● **Task item**: Please print the entries below exactly, from the line with "chickadee (1006, 1174)" through the line with "Today’s Gifts (891, 863)", including both of those lines and leaving out all others.

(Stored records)
-- Opening Marker --

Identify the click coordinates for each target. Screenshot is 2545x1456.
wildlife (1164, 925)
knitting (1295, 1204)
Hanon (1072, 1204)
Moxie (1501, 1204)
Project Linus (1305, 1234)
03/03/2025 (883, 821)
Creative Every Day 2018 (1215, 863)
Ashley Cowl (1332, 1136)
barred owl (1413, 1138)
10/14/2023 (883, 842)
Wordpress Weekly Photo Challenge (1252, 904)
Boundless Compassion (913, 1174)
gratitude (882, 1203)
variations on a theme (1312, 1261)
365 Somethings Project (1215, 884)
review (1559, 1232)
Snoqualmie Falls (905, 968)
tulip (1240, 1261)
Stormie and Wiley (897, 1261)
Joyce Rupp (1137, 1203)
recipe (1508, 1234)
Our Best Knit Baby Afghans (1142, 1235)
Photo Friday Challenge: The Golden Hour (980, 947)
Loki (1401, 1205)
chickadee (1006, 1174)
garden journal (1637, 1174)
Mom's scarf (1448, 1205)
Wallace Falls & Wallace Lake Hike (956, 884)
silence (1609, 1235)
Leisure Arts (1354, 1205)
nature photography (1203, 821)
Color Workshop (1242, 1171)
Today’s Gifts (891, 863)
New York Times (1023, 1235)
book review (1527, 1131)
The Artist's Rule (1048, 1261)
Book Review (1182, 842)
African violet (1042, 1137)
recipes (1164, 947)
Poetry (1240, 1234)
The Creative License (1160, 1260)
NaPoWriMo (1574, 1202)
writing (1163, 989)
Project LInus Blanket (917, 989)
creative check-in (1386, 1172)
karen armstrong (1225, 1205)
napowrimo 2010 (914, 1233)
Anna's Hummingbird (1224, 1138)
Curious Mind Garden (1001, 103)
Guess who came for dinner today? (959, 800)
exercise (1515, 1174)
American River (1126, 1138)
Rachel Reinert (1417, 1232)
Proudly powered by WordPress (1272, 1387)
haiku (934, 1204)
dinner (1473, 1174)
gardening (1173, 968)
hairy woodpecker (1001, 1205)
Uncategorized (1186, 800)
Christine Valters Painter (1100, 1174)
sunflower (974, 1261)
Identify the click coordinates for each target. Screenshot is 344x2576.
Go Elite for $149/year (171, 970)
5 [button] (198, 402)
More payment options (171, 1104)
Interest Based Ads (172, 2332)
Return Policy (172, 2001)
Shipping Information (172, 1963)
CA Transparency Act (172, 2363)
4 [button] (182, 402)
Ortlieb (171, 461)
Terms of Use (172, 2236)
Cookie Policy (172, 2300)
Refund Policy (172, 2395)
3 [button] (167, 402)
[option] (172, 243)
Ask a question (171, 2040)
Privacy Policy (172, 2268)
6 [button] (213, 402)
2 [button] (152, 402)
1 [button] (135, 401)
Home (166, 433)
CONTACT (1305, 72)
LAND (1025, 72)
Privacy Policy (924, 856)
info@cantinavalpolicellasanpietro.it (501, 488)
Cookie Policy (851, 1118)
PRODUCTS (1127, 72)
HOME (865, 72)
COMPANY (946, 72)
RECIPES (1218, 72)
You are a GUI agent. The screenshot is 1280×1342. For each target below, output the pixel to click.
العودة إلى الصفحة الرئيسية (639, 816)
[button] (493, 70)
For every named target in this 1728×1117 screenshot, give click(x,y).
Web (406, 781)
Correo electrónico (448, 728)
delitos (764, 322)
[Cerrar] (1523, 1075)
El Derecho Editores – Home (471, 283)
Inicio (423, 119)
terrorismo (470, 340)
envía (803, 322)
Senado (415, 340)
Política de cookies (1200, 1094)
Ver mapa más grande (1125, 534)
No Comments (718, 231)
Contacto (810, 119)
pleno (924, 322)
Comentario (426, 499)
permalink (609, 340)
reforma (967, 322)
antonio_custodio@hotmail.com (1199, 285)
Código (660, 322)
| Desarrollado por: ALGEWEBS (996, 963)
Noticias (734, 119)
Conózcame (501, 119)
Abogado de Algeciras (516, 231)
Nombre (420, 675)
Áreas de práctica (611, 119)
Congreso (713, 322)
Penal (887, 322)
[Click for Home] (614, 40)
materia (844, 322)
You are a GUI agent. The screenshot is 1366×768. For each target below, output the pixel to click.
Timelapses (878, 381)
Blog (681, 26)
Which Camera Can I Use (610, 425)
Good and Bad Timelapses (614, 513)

-- Closing Marker --

● **Answer to the problem**:
chickadee (1006, 1174)
garden journal (1637, 1174)
Mom's scarf (1448, 1205)
Wallace Falls & Wallace Lake Hike (956, 884)
silence (1609, 1235)
Leisure Arts (1354, 1205)
nature photography (1203, 821)
Color Workshop (1242, 1171)
Today’s Gifts (891, 863)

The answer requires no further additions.